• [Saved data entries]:

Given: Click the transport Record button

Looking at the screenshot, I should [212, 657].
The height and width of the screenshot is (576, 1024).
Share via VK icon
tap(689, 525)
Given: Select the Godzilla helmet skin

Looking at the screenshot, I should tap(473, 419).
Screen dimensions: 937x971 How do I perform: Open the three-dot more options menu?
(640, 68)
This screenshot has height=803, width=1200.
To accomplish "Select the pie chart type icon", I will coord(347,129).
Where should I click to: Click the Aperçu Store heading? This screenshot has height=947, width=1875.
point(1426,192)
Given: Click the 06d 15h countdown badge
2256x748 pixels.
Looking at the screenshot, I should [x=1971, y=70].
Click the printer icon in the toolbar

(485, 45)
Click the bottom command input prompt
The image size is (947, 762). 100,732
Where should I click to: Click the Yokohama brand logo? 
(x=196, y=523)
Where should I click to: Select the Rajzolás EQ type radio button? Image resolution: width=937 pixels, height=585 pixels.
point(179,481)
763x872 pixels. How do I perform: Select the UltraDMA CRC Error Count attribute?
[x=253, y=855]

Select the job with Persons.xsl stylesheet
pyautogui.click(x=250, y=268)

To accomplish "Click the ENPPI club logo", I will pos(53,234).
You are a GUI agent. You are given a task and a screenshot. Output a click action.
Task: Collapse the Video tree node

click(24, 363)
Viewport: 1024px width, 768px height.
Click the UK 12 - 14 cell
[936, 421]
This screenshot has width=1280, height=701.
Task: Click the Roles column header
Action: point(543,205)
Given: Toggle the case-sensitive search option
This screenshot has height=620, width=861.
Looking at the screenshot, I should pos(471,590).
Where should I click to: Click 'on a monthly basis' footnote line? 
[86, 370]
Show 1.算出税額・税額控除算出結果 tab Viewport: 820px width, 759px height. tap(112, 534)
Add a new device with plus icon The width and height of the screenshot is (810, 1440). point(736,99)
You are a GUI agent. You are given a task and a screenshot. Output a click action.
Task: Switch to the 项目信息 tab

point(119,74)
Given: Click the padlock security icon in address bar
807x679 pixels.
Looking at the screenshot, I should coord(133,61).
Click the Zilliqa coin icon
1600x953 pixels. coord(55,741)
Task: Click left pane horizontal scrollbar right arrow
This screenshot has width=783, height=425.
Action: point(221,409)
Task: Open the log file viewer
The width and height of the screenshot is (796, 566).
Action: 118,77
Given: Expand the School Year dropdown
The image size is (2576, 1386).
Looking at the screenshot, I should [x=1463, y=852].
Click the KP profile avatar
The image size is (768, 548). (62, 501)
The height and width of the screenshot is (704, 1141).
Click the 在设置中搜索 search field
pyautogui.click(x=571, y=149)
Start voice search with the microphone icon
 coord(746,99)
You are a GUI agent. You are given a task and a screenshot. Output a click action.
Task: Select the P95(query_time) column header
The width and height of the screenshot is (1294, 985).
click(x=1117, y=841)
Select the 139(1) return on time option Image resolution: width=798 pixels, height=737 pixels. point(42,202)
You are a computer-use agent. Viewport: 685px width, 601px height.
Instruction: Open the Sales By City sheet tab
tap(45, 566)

• [Work required]: Set down the records again verbatim, so that each word stays as it is.

• [Task output]:
Given: Click the transport Record button

Looking at the screenshot, I should [212, 657].
The height and width of the screenshot is (576, 1024).
Share via VK icon
tap(689, 525)
Given: Select the Godzilla helmet skin

Looking at the screenshot, I should tap(473, 419).
Screen dimensions: 937x971 How do I perform: Open the three-dot more options menu?
(640, 68)
This screenshot has height=803, width=1200.
To accomplish "Select the pie chart type icon", I will coord(347,129).
Where should I click to: Click the Aperçu Store heading? This screenshot has height=947, width=1875.
point(1426,192)
Given: Click the 06d 15h countdown badge
2256x748 pixels.
Looking at the screenshot, I should [x=1971, y=70].
Click the printer icon in the toolbar

(485, 45)
Click the bottom command input prompt
The image size is (947, 762). 100,732
Where should I click to: Click the Yokohama brand logo? 
(x=196, y=523)
Where should I click to: Select the Rajzolás EQ type radio button? Image resolution: width=937 pixels, height=585 pixels.
point(179,481)
763x872 pixels. How do I perform: Select the UltraDMA CRC Error Count attribute?
[x=253, y=855]

Select the job with Persons.xsl stylesheet
pyautogui.click(x=250, y=268)

To accomplish "Click the ENPPI club logo", I will pos(53,234).
You are a GUI agent. You are given a task and a screenshot. Output a click action.
Task: Collapse the Video tree node

click(24, 363)
Viewport: 1024px width, 768px height.
Click the UK 12 - 14 cell
[936, 421]
This screenshot has width=1280, height=701.
Task: Click the Roles column header
Action: point(543,205)
Given: Toggle the case-sensitive search option
This screenshot has height=620, width=861.
Looking at the screenshot, I should pos(471,590).
Where should I click to: Click 'on a monthly basis' footnote line? 
[86, 370]
Show 1.算出税額・税額控除算出結果 tab Viewport: 820px width, 759px height. tap(112, 534)
Add a new device with plus icon The width and height of the screenshot is (810, 1440). point(736,99)
You are a GUI agent. You are given a task and a screenshot. Output a click action.
Task: Switch to the 项目信息 tab

point(119,74)
Given: Click the padlock security icon in address bar
807x679 pixels.
Looking at the screenshot, I should coord(133,61).
Click the Zilliqa coin icon
1600x953 pixels. coord(55,741)
Task: Click left pane horizontal scrollbar right arrow
This screenshot has width=783, height=425.
Action: point(221,409)
Task: Open the log file viewer
The width and height of the screenshot is (796, 566).
Action: 118,77
Given: Expand the School Year dropdown
The image size is (2576, 1386).
Looking at the screenshot, I should [x=1463, y=852].
Click the KP profile avatar
The image size is (768, 548). (62, 501)
The height and width of the screenshot is (704, 1141).
Click the 在设置中搜索 search field
pyautogui.click(x=571, y=149)
Start voice search with the microphone icon
 coord(746,99)
You are a GUI agent. You are given a task and a screenshot. Output a click action.
Task: Select the P95(query_time) column header
The width and height of the screenshot is (1294, 985).
click(x=1117, y=841)
Select the 139(1) return on time option Image resolution: width=798 pixels, height=737 pixels. point(42,202)
You are a computer-use agent. Viewport: 685px width, 601px height.
Instruction: Open the Sales By City sheet tab
tap(45, 566)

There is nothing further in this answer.